▶ DOCUMENT TEXT

# The first show ... Pictures by QueeLens



## Visibre (Jul 14, 2009)

Hi!
saturday 5 sept, I had my first show!
it was on the farmingdays in almkerk, (the netherlands)
it was really hard to get Vienna on the trailer, but finaly we where just in time there...

The show was really cool to do, and I'm very proud of my horses 

the pictures are made and owned by www.queelens-fotografie.moonfruit.com

Here are the pictures!

First a bow to the public









silke dont wants weird things on her back!









spanish walk









jambette









Lay down, I'm so proud of it, because it is very scary for a horse to lay down on a unknown place, full of noise and people









but I'm prouder of laying dead 









Silke is a wannabe dog


















Vienna rearing









Silke rearing









Vienna playing football









Jambette









Vienna is also a dog!









And finaly, a bow on 1 knee to the public to say bye











And my new scapa item, I also want a blanket in the same colour ...
http://www.plaatjesupload.nl/bekijken/1909384.html


----------



## RoCru (Jul 19, 2009)

Great photos. I can imagine it took alot of time and patience to train them to do those tricks!


----------



## Pinto Pony (Jul 28, 2008)

Beautiful pictures, looks like your show was a success


----------



## Rissa (Feb 10, 2009)

You are so good. I just want to pack up my horses and send them to you. I have failed utterly at something as simple as teaching mine to smile. 

Fabulous. I bet the crowd adored you and your horses.


----------



## Visibre (Jul 14, 2009)

Rissa said:


> You are so good. I just want to pack up my horses and send them to you. I have failed utterly at something as simple as teaching mine to smile.
> 
> Fabulous. I bet the crowd adored you and your horses.


 
Thank you 

when I'm old enough, (I'm now only 15..)
I want to travel around the world, so maybe...


----------



## ChingazMyBoy (Apr 16, 2009)

Thats great! How long did you prepare for, years I bet!

▶ COLLECTED MATERIAL
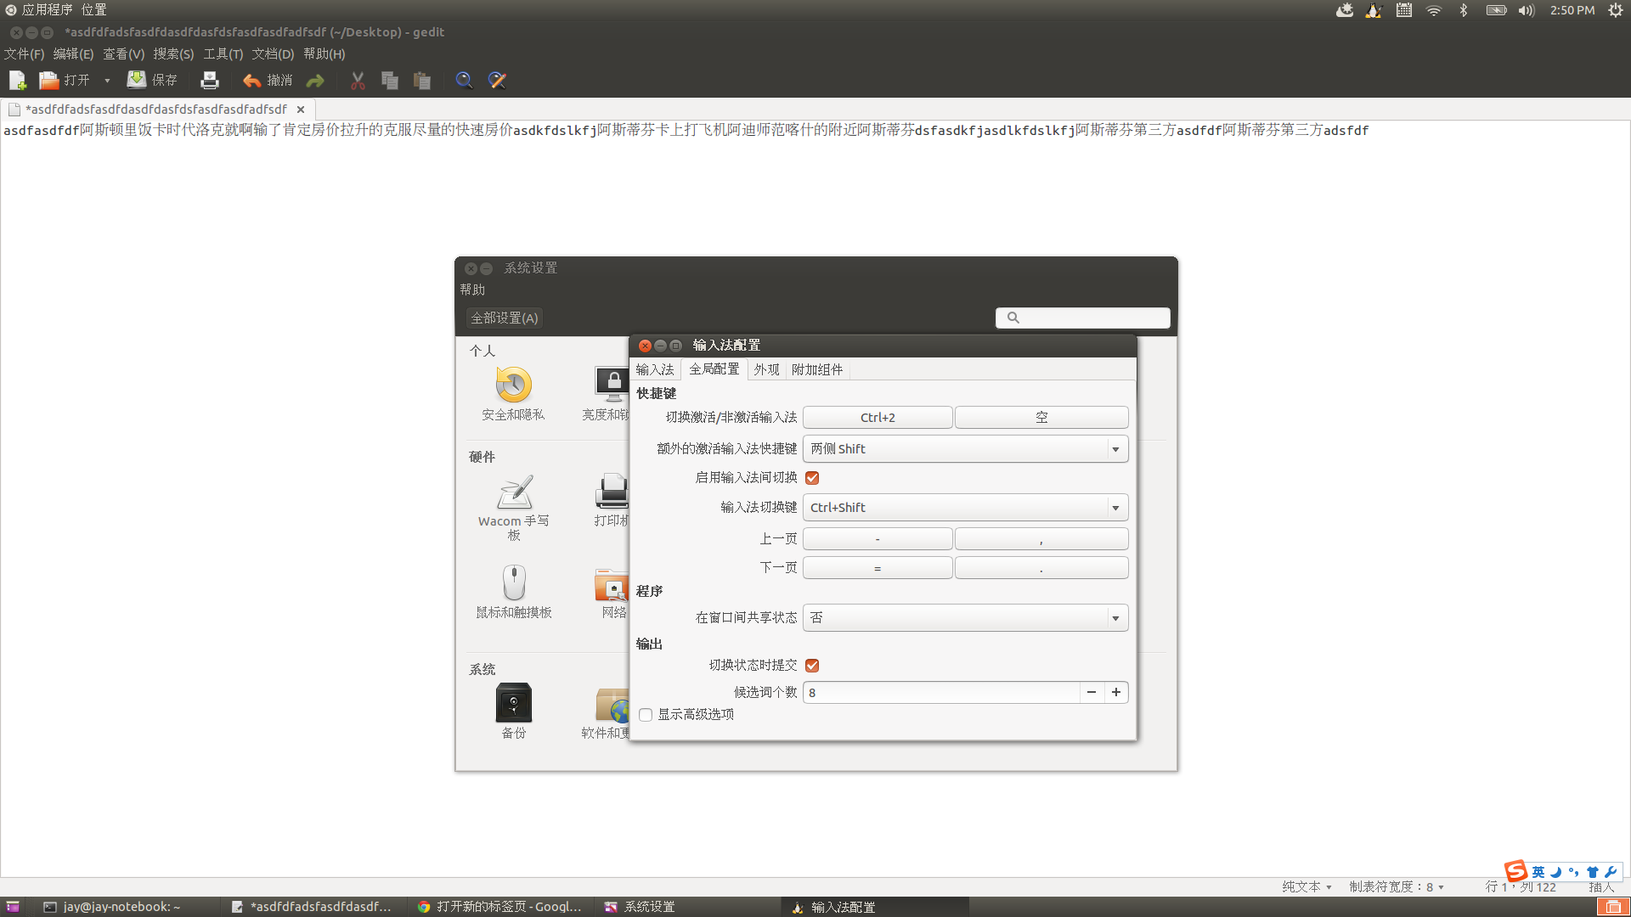Click the 全部设置(A) button

point(505,318)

▶ WHAT IS REQUIRED
Extend the forum thread about the first horse show past its final post with the next reply or replies in the same style.

▶ EXERCISE RESULT
----------



## bubblegum (Oct 6, 2009)

your only 15, where did you learn to teach your horses to do that, abo****ly love your two they are so sweet


----------



## kitten_Val (Apr 25, 2007)

That's very impressive! You have great horses.


----------



## gypsygirl (Oct 15, 2009)

that is so cool !


----------



## flamingauburnmustang (Dec 25, 2008)

Really nice. That must have taken alot of patience to have taught them all of that. Vienna is a really stunning horse. What breed is he? I just have to ask. LOL


----------



## MaloreyAnimal (Oct 25, 2009)

Very cool! Great horses!


----------



## RoosterDo (Feb 11, 2009)

Wow great job they looked great!!! You have a wonderful talent for training tricks!!


----------



## Rissa (Feb 10, 2009)

Visibre said:


> Thank you
> 
> when I'm old enough, (I'm now only 15..)
> I want to travel around the world, so maybe...



Oh good for you! There are so many places in the US alone that are always needing trainers. There are The Dancing Horses in Lake Geneva. There is The Noble Horse in Chicago. There is the traveling shows like Cavalia.



When you're world famous, don't forget the little people!


----------



## Visibre (Jul 14, 2009)

Rissa said:


> Oh good for you! There are so many places in the US alone that are always needing trainers. There are The Dancing Horses in Lake Geneva. There is The Noble Horse in Chicago. There is the traveling shows like Cavalia.
> 
> 
> 
> When you're world famous, don't forget the little people!


 
I have seen Cavalia, that was so beautifull...
Do you really think I can make that? It sounds like a dream...

I won't forget my friends and parents, and I hate being selfish 


@flamingauburnmustang
Vienna is a dutch warmblood mare, here in Holland we call it KWPN 

@bubblegum
I did learn it myself 

@ChingazMyBoy
I'm training with my horses for 1,5 years now, and I'm having them 2 years


----------



## flamingauburnmustang (Dec 25, 2008)

Nice. She is really gorgeous! I'm going to steal her.... :grin:

We will see you on TV soon. If they could make this an Olympic sport, we would see you there too. :wink:


----------



## Visibre (Jul 14, 2009)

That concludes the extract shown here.